GG: What role do you think government should play in creating this more supportive business environment that upholds not only profitability, but also takes into account people and planet (i.e., Triple Bottom Line focus)?
JB: There is a real opportunity for government in this arena. The private sector can take care of much of this, but the public sector can accelerate adoption. The public sector can help bridge information gaps and financing gaps. We can make sure that projects that could be viable in the long run are viable now. We really can’t wait. We can’t wait for the jobs or for the reduction in carbon. And this is where the public sector’s role as a facilitator and an accelerator can help us achieve goals and set standards.
GG: Oregon is ahead of the curve on sustainability compared to most places, but nobody’s perfect. Are there areas where the state is lacking in terms of supporting sustainability? And if so, how are you working with your fellow elected officials to develop and implement solutions?

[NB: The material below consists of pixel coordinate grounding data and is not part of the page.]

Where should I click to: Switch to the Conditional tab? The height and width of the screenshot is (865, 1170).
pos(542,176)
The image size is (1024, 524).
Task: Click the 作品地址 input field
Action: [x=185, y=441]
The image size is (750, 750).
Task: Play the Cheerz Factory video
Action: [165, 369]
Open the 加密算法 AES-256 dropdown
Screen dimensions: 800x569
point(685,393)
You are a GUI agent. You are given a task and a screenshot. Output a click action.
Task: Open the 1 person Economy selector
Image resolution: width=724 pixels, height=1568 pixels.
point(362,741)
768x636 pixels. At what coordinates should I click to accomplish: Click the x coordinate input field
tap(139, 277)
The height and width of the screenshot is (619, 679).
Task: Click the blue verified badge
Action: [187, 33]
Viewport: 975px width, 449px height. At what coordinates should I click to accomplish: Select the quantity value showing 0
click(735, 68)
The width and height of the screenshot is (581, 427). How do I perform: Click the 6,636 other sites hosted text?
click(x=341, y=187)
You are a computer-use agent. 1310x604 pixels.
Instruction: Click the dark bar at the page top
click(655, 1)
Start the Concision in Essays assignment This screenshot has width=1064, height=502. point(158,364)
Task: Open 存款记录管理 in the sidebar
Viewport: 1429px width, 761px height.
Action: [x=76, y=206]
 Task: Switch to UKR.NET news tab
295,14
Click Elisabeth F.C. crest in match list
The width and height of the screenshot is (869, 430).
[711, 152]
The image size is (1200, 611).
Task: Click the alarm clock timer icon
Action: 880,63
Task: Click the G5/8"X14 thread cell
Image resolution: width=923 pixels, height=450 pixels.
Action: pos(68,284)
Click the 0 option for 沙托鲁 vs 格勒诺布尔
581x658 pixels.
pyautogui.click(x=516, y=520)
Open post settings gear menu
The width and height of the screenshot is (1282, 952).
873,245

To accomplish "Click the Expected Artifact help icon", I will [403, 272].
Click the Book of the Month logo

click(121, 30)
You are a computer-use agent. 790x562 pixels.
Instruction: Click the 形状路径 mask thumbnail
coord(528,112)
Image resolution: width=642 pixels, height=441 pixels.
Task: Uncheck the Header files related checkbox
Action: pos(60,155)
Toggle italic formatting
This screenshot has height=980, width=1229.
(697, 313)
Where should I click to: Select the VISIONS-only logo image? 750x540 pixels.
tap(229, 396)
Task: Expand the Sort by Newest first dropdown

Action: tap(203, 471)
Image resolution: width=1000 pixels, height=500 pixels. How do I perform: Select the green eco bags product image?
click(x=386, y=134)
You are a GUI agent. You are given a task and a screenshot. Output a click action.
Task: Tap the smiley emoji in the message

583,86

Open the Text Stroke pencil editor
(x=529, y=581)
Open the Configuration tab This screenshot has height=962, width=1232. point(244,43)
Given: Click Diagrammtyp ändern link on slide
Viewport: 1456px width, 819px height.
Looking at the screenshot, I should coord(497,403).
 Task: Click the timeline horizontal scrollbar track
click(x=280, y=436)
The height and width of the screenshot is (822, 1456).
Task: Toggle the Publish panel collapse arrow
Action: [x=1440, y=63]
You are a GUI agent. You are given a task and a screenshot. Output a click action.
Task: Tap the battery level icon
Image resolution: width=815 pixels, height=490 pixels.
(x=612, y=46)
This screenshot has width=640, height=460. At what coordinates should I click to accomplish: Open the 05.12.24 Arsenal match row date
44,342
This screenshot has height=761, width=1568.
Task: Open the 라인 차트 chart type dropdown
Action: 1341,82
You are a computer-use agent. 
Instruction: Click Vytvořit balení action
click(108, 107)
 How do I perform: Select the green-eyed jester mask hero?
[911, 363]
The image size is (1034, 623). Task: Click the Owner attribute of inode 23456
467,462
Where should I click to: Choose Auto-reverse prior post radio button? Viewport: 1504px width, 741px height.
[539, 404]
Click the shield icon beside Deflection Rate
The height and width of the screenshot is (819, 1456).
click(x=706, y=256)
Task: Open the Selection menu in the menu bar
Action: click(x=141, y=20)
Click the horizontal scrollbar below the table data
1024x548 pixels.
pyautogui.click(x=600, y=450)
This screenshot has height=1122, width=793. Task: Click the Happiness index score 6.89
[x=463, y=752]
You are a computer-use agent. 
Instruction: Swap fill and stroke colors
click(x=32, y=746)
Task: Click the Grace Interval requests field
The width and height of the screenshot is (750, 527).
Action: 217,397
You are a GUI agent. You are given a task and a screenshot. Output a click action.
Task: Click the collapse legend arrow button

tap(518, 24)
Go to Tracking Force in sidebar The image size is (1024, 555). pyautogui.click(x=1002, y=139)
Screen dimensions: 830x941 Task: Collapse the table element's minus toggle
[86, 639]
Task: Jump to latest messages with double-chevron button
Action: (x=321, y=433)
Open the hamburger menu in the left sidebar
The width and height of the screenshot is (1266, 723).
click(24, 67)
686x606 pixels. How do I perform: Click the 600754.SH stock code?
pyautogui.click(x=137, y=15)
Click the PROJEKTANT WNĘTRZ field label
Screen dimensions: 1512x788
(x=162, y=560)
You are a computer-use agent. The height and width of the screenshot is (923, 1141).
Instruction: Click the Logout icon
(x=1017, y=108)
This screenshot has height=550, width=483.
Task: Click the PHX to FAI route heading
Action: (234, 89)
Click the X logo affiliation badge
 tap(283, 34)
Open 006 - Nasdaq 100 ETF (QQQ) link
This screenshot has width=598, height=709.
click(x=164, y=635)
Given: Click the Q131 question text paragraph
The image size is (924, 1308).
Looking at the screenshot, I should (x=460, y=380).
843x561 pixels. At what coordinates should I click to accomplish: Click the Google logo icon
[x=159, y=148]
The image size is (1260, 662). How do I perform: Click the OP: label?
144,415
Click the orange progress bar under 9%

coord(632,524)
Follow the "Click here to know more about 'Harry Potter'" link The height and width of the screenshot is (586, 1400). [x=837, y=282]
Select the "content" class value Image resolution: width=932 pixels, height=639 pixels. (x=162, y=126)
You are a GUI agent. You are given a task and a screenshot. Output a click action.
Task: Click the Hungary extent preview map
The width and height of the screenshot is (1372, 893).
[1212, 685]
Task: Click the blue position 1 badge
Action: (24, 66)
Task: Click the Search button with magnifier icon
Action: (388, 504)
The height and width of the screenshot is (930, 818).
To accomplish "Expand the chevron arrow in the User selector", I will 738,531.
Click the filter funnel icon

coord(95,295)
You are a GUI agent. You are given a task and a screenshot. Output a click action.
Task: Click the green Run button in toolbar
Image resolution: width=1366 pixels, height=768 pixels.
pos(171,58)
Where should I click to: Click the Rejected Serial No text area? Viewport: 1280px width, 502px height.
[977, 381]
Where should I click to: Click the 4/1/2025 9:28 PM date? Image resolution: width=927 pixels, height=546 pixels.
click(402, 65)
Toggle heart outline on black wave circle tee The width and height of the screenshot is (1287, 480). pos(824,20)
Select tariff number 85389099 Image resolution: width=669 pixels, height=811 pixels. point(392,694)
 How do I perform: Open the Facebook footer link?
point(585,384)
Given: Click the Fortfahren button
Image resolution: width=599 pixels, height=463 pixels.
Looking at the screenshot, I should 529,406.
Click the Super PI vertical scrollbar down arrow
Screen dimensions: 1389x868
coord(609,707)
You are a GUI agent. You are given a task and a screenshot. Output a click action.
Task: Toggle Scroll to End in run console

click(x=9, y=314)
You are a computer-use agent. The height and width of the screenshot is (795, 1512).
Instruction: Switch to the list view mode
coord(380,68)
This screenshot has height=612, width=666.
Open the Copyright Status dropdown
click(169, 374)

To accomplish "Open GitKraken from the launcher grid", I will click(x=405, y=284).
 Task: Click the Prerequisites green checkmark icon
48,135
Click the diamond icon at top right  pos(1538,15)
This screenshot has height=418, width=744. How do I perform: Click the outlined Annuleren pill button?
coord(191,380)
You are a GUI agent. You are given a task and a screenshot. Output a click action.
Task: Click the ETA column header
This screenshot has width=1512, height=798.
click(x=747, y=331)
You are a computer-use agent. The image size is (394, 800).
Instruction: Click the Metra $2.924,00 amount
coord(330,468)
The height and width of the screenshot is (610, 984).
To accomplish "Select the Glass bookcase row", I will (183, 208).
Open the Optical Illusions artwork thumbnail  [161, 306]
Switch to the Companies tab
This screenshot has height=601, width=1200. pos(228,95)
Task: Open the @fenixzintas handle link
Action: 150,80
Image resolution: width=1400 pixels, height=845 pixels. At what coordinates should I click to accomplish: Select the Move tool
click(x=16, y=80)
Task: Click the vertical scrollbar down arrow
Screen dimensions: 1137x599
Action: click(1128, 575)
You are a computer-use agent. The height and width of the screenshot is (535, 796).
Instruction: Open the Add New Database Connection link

JB: I think there is a real need for Oregon to evolve out of this desynchronized, uncoordinated approach of doing innovative one-off programs. The hard conversation that we need to have is around how we coordinate all these efforts into a comprehensive strategy. That’s really what the Governor’s 10-year Energy Plan is about.
We need to plant a flag and make a statement about where we’re going in this state. We need to say what that means for both the private and the public sectors and show how we’re going to get agencies to align to that plan so the right hand knows what the left hand is doing. It’s basic coordination.
We also need to start thinking about our transportation system as part of our energy system and bring all of the pieces together. How do we identify future projects? How do we get transmission capacity to those projects? How do we streamline and eliminate waste? How do we provide the financing structures? All of that depends on us figuring things out and what the mix will look like in the next 10 years. Because if we don’t start doing this now, we’re never going to get there.
The other great opportunity we have is our huge potential in energy efficiency savings. We’ve made some initial efforts on that with the Clean Energy Works Oregon and the Cool Schools efforts, but there is far more opportunity there. And I think we have a chance to do some major economic development at the same time we’re making our economy and buildings more efficient.
GG: You mentioned that Oregon enjoys bipartisan support on sustainability—especially on the Governor’s Cool Schools Initiative. That’s a rare thing on any issue that involves government. How do our legislatures accomplish this while others are in gridlock? What is the Oregon difference?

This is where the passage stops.